Ground 2: Obviousness over McGinity, Joshi, Bastin, and the PDR - Claim 1 is obvious over McGinity in view of Joshi, Bastin, and the Physicians’ Desk Reference.

• Prior Art Relied Upon: McGinity (WO 97/49384), Joshi (U.S. Patent Application Publication No. 2002/0187192), Bastin (International Publication No. WO 95/20947), and the Physicians’ Desk Reference (53rd ed. 1999) ("PDR").
• Core Argument for this Ground:
  • Prior Art Mapping: Petitioner argued that McGinity taught a controlled-release dosage form made by hot-melt extruding a blended mixture of high molecular weight PEO, an analgesic, magnesium stearate, and PEG (as a plasticizer), thus teaching nearly every limitation of claim 1. While McGinity did not explicitly name oxycodone, Petitioner noted that courts had previously found McGinity's disclosure of "analgesics" to encompass oxycodone. Joshi taught that using PEO in the claimed molecular weight range as a gelling agent in a drug formulation provided abuse-deterrent properties against injection and snorting. The PDR was cited to confirm that oxycodone was a widely abused opioid commonly formulated for extended release. Bastin taught film-coating tablets with PEG and acknowledged that gelling agents could be used to create sustained-release products.
  • Motivation to Combine: The motivation was to address the well-known public health problem of oxycodone abuse. A POSA starting with McGinity’s extended-release PEO-based formulation for an analgesic would be motivated to incorporate abuse-deterrent features. Joshi provided the explicit reason to do so, teaching that the very same PEO used by McGinity imparted the desired gelling and abuse-deterrent properties. The PDR established oxycodone as a prime candidate for such a formulation. Bastin further reinforced the concept that gelling agents were compatible with, and could even provide, extended-release characteristics.
  • Expectation of Success: A POSA would have a high expectation of success because Joshi taught that the abuse-deterrent property was an inherent result of using the high molecular weight PEO already present in McGinity's formulation. Combining the teachings would simply be recognizing an additional, inherent benefit (abuse deterrence) of an existing extended-release formulation and applying it to a known drug of abuse (oxycodone).

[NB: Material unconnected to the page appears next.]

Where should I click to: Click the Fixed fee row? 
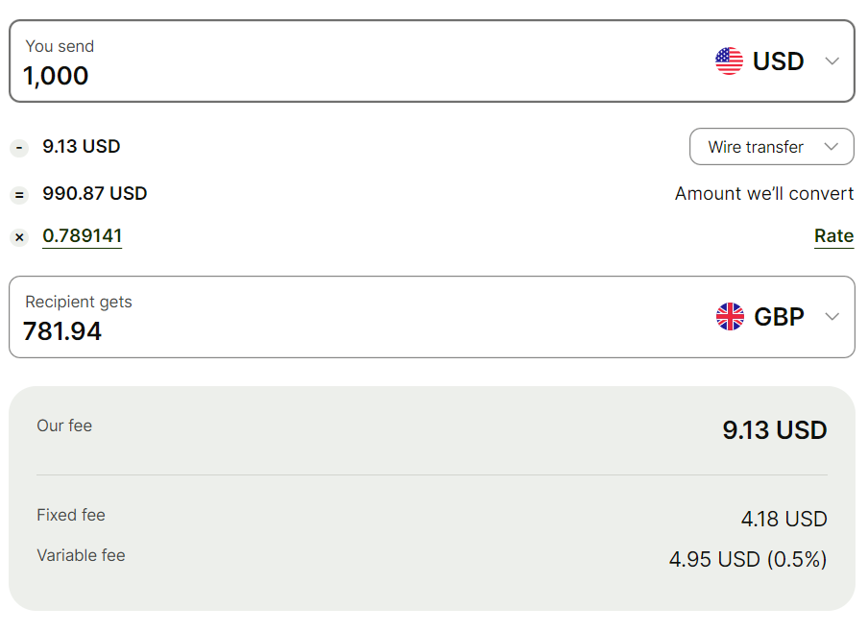coord(431,519)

4. Key Claim Construction Positions

• "Abuse Deterrent": Petitioner argued this term, appearing only in the preamble, should be non-limiting because the claim body described a structurally complete invention without attributing abuse deterrence to any specific element. Alternatively, if limiting, it should be broadly construed as the inclusion of any means for causing abuse deterrence, such as a gelling agent.
• "Core Matrix Is Heated To Melt At Least A Portion Of The PEO...": Petitioner proposed this should be construed as the application of heat via conventional techniques like melt-granulation or melt-extrusion. This construction was based on the specification’s examples and arguments made during prosecution to overcome an indefiniteness rejection.
• "PEG applied onto the core matrix": Petitioner contended this meant PEG is placed on or in contact with the core matrix, which could occur before, during (e.g., as a plasticizer in an extruder), or after the matrix is heated (e.g., as a film coating).

5. Relief Requested

• Petitioner requested institution of an inter partes review (IPR) and cancellation of claim 1 of the ’976 patent as unpatentable under 35 U.S.C. §103.